> **Dataset records**

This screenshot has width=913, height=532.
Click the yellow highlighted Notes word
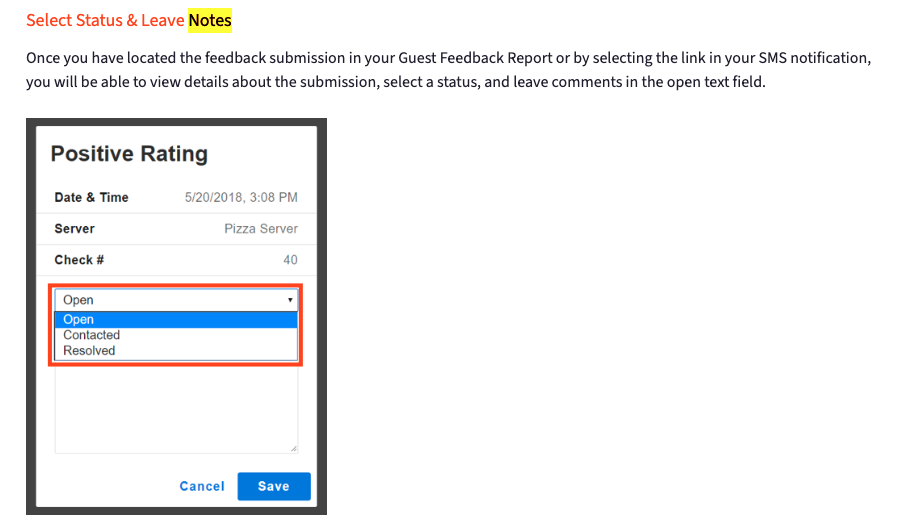[x=210, y=20]
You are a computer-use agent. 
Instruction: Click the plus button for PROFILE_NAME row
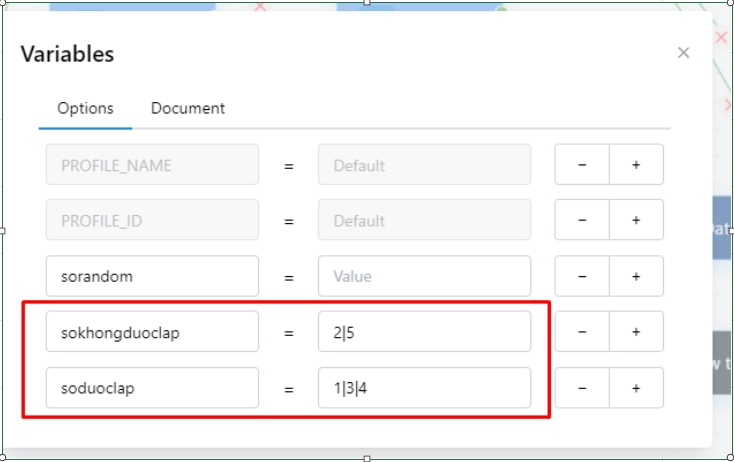point(636,165)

> **What the task requires**
Retype every entry verbatim and exclude the pictures from the copy.

> **Worked solution**
This screenshot has width=913, height=532.
Click the yellow highlighted Notes word
[x=210, y=20]
You are a computer-use agent. 
Instruction: Click the plus button for PROFILE_NAME row
point(636,165)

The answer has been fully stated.